◆ Problems and tasks:
A - Retype the passage of the Beowulf film reviews from "You don't need" up to and including "Mr. Roger Ebert.".
B - Carry on the excerpt of Beowulf film reviews from the point where it ends.

The New York Times, the review's lede.

You don't need to wait for Angelina Jolie to rise from the vaporous depths naked and dripping liquid gold to know that this "Beowulf" isn't your high school teacher's Old English epic poem. You don't even have to wait for the flying spears and airborne bodies that — if you watch the movie in one of the hundreds of theaters equipped with 3-D projection — will look as if they 're hurtling directly at your head. You could poke your eye out with one of those things! Which is precisely what I thought when I first saw Ms. Jolie's jutting breasts too.

The Chicago Sun-Times, with Mr. Roger Ebert.

Now about the PG-13 rating. How can a movie be rated PG-13 when it has female nudity? I'll tell you how. Because Angelina Jolie is not really there. And because there are no four-letter words. Even Jolie has said she's surprised by the rating; the British gave it a 12A certificate, which means you can be a year younger and see it over there. But no, Jolie won't be taking her children, she told the BBC: "It's remarkable it has the rating it has. It's quite an extraordinary film, and some of it shocked me."

◆ Extracted material:
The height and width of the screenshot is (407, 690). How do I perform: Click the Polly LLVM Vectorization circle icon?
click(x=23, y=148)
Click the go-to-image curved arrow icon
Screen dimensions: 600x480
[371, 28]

◆ Results of the tasks:
A -
You don't need to wait for Angelina Jolie to rise from the vaporous depths naked and dripping liquid gold to know that this "Beowulf" isn't your high school teacher's Old English epic poem. You don't even have to wait for the flying spears and airborne bodies that — if you watch the movie in one of the hundreds of theaters equipped with 3-D projection — will look as if they 're hurtling directly at your head. You could poke your eye out with one of those things! Which is precisely what I thought when I first saw Ms. Jolie's jutting breasts too.

The Chicago Sun-Times, with Mr. Roger Ebert.

B -
Here's the exact wording from the Motion Picture Academy of America's code people: "Rated PG-13 (for intense sequences of violence including disturbing images, some sexual material and nudity)." How does that compare with a PG rating? Here's the MPAA's wording on Bee Movie: "Rated PG (for mild suggestive humor and a brief depiction of smoking)."

I have news for them. If I were 13, Angelina Jolie would be plenty nude enough for me in this movie, animated or not. If I were 12 and British, who knows?

Makes you think. How would your life be different if you grew up British? I try to imagine as much, and I fail. I end up as one of those kids in The Lion, the Witch and the Wardrobe, or as one of the kids in Bedknobs and Broomsticks, or as Paddington Bear. Bears, we know, like marmalade. But what do they make of Angelina Jolie?

Thoughts?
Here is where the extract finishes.